I carabinieri sono intervenuti in pochi minuti e hanno avviato le ricerche nella zona compresa tra Vigliano Biellese e il comune limitrofo di Candelo. Il ragazzino non aveva fatto molta strada. È stato rintracciato poco lontano dall’ufficio postale, ancora con lo zaino addosso. All’interno, i militari hanno trovato 500 euro in contanti, tutto il ricavato del colpo, nascosti tra il resto del contenuto. A rendere il riconoscimento ancora più immediato sono stati proprio i lavoratori dell’ufficio postale, che hanno fornito agli inquirenti una descrizione precisa del giovane rapinatore, consentendo di restringere rapidamente il cerchio delle ricerche. Sul piano legale, il 13enne si trova in una posizione particolare: la normativa italiana fissa a 14 anni la soglia minima per l’imputabilità penale, il che significa che il ragazzino non potrà essere processato né condannato in sede penale. Resta tuttavia aperta la strada degli strumenti previsti dalla giustizia minorile, che in questi casi può disporre misure di protezione, interventi sociali e percorsi educativi mirati, affidando la gestione della situazione ai servizi competenti e, naturalmente, alla famiglia.

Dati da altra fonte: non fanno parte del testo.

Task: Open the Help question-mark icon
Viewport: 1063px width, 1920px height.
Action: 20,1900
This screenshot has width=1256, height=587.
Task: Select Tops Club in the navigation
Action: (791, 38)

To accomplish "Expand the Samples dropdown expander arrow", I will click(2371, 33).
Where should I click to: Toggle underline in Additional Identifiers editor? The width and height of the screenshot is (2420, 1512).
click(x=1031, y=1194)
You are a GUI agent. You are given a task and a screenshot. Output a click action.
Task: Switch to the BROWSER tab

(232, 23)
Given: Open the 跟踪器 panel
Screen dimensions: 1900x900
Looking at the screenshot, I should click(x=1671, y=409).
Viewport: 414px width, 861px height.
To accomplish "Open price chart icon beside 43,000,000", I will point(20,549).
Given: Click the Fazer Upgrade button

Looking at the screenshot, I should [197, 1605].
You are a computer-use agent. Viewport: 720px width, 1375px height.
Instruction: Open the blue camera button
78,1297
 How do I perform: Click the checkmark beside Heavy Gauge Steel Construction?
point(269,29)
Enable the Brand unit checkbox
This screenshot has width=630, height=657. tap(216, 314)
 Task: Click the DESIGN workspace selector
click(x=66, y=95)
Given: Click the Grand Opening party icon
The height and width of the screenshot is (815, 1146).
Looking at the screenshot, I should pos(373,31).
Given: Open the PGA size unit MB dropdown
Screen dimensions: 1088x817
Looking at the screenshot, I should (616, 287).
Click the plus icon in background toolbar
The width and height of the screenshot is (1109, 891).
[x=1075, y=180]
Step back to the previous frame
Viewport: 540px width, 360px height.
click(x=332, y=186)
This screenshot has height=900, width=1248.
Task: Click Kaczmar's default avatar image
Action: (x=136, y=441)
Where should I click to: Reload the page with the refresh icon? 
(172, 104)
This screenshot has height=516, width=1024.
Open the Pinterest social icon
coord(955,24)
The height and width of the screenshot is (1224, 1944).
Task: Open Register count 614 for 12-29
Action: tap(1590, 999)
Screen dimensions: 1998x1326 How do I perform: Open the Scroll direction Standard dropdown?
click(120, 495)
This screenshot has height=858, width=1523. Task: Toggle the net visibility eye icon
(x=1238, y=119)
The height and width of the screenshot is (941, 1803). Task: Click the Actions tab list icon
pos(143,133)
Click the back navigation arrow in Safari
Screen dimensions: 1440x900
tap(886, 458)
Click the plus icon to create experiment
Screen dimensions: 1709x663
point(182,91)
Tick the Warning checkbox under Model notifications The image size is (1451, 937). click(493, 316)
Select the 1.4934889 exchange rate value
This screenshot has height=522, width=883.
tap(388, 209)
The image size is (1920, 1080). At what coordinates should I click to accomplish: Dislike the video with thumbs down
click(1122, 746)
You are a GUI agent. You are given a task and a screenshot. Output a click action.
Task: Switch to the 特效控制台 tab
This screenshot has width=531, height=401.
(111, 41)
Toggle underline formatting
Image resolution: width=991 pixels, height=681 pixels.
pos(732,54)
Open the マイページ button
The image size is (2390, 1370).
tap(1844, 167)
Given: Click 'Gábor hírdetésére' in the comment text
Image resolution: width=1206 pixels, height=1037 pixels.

La vicenda riaccende inevitabilmente il dibattito sulla devianza minorile e sui vuoti, familiari, scolastici, sociali, che possono portare un bambino di terza media a concepire e tentare una rapina a mano armata in pieno giorno. Non è un fenomeno nuovo, ma ogni volta che accade colpisce per la sua brutalità silenziosa: non quella delle armi vere, ma quella di un’infanzia che si consuma troppo in fretta.